# Please share how you photograph your rhinestone shirts for website display



## leapoffaith (Nov 8, 2009)

Okay. I'm actually pretty good at photography. I guess that just applies to photography of people, though. I've learned that I stink at photographing rhinestone shirts.  

I cannot get good photos of my black tees with rhinestone designs on them. I don't know what the secret is. Would someone mind telling me how you photograph your shirts?

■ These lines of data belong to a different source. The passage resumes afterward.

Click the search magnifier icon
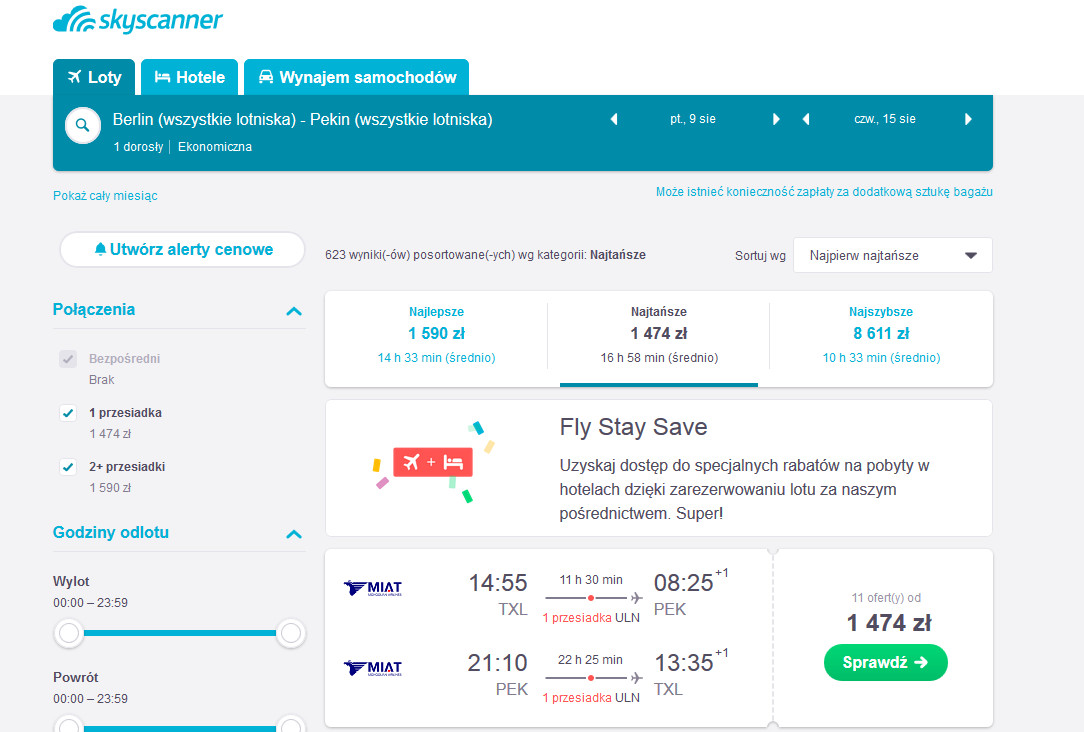This screenshot has height=732, width=1084. point(83,126)
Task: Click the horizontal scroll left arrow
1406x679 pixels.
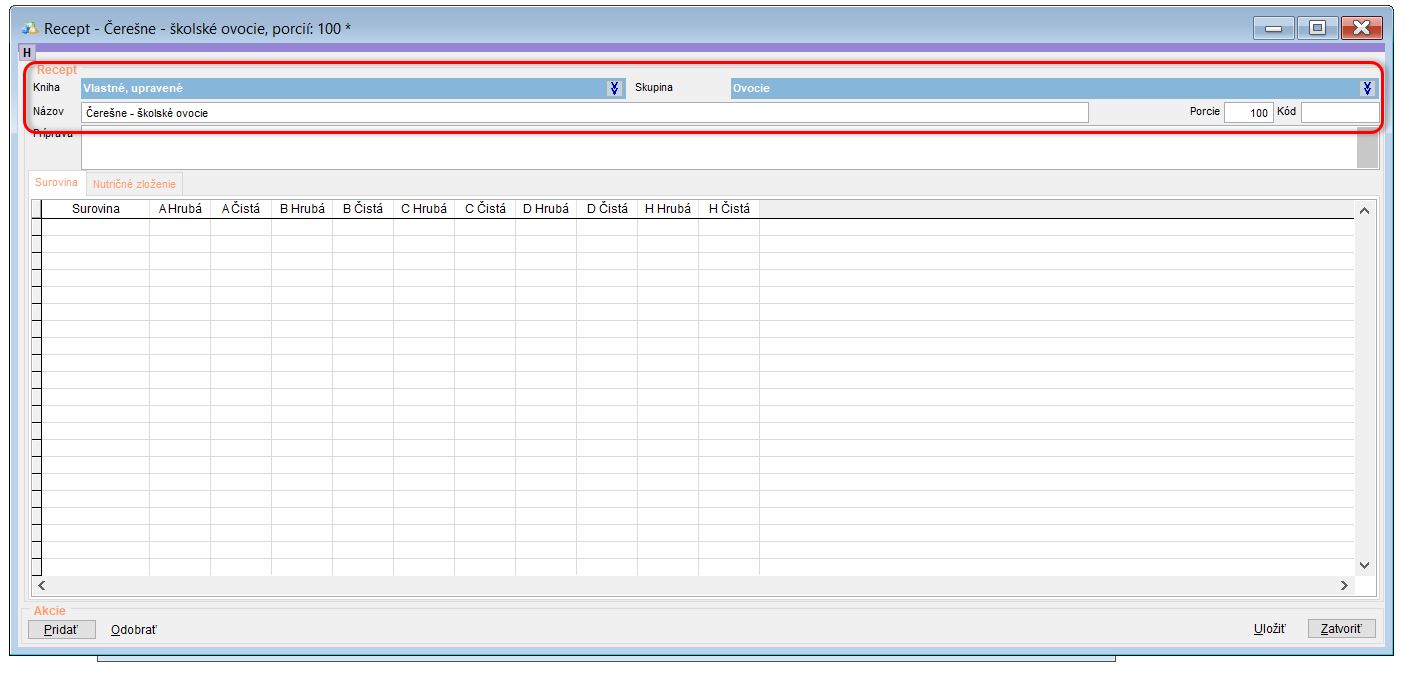Action: [41, 586]
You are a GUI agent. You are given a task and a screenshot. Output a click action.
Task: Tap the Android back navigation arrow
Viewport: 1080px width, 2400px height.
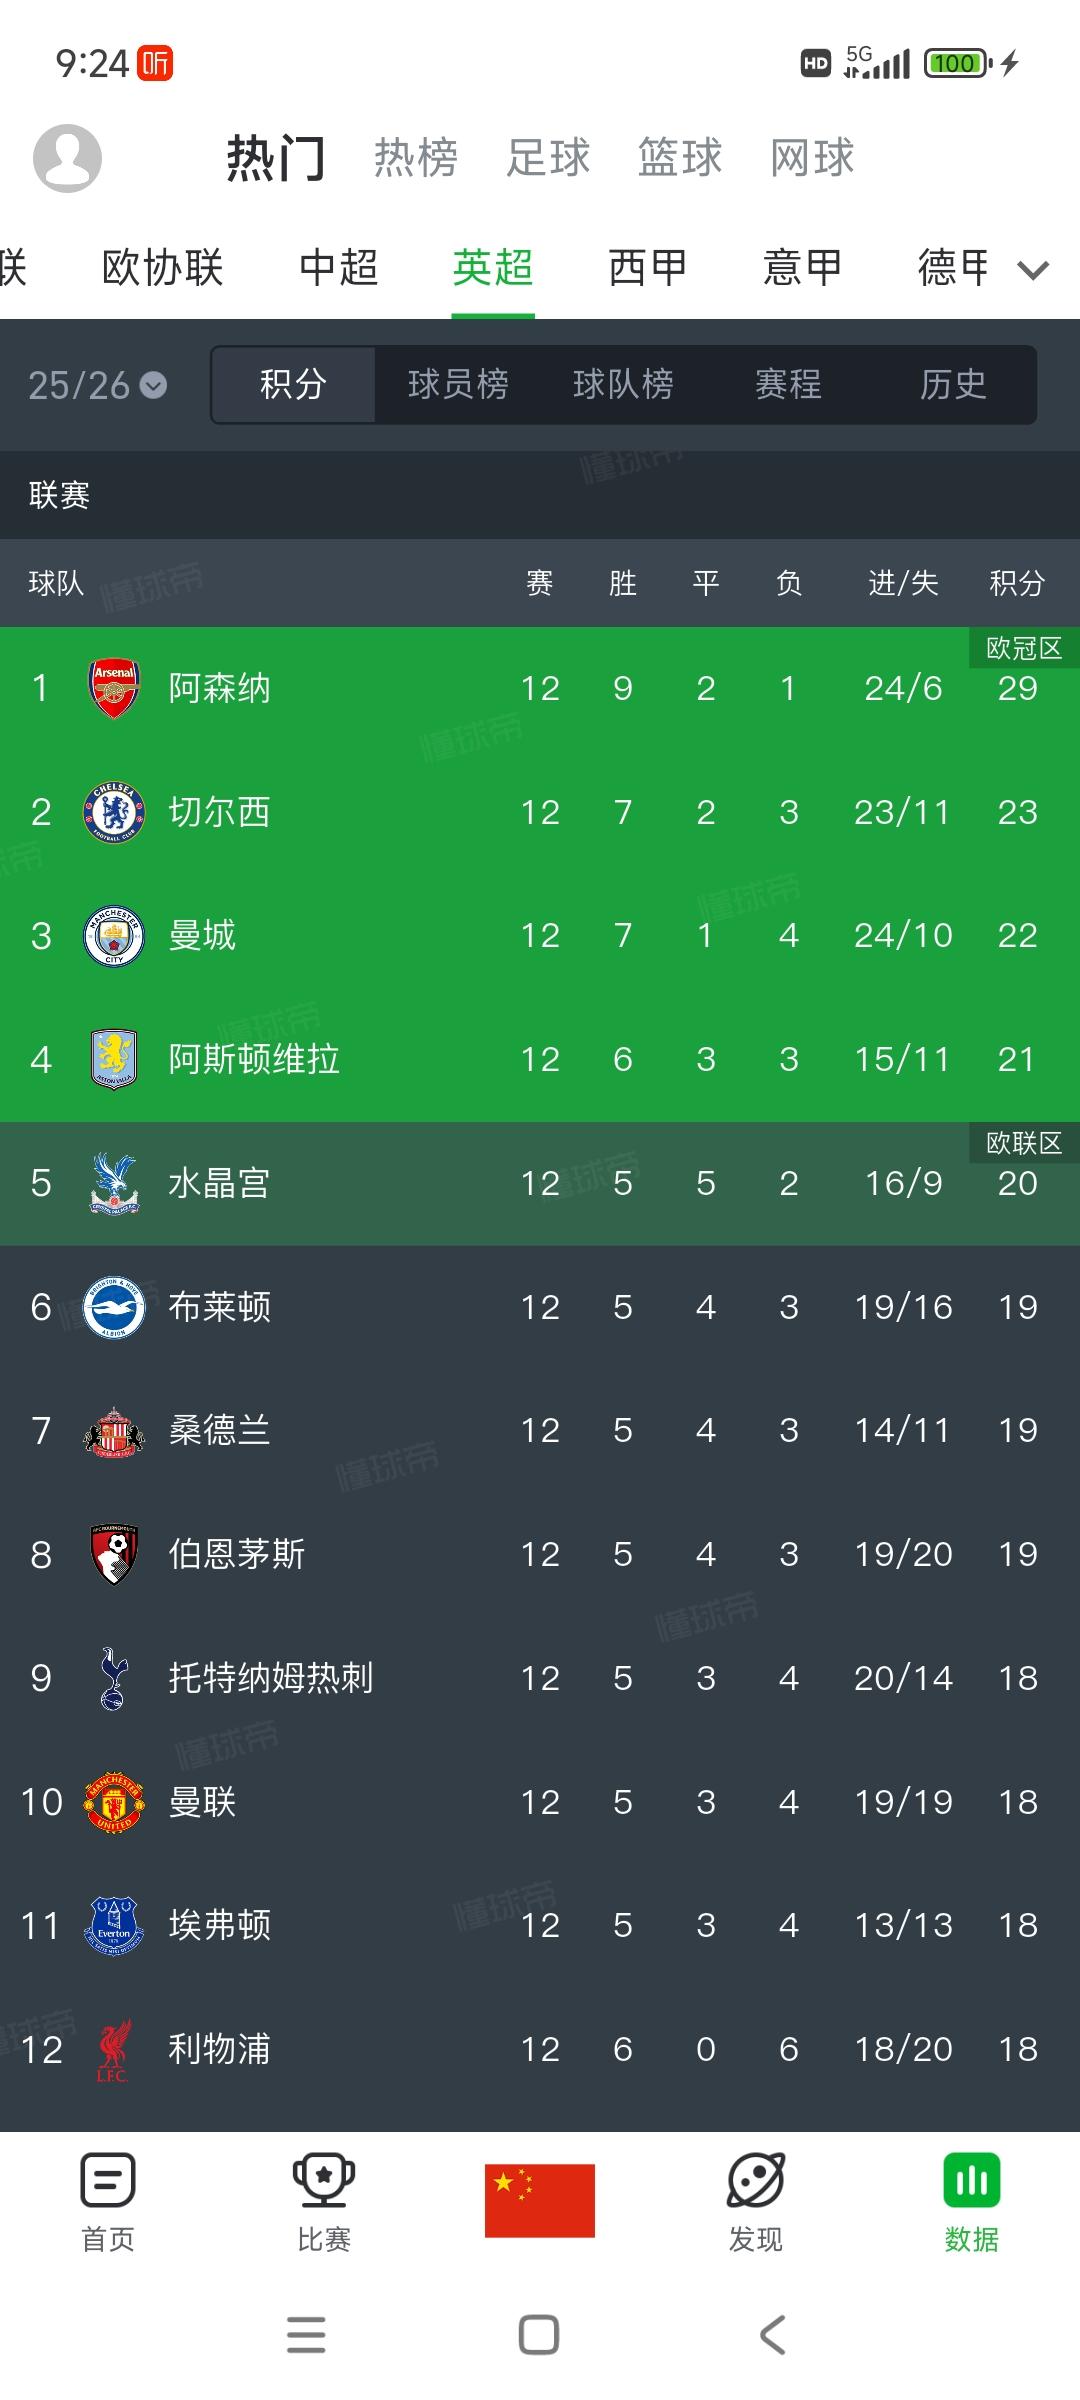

I've tried hanging them up, but then the shadows of the waves of the fabric don't look good. So now I'm laying them on the countertop and standing over them, but the flash washes out the shirt and stones. But if I point the flash up (have a good detachable flash) then the rhinestones don't show up. I've put a light on them, and the flash really freaks out with that. The black shirts look gray, the stones barely show up.....

I look at other websites and the rhinestones and shirts look great. 

Does anyone have any suggestions to me so that I can show my samples on my website? Thanks so much.


----------



## CyberSultan (Aug 25, 2008)

We actually use realistic t-shirt templates to show off our designs to clients. We even simulate the rhinestone or rhinestud looks using Photoshop. This method gives our clients a very nice and realistic representation of how the designs will look on the final product.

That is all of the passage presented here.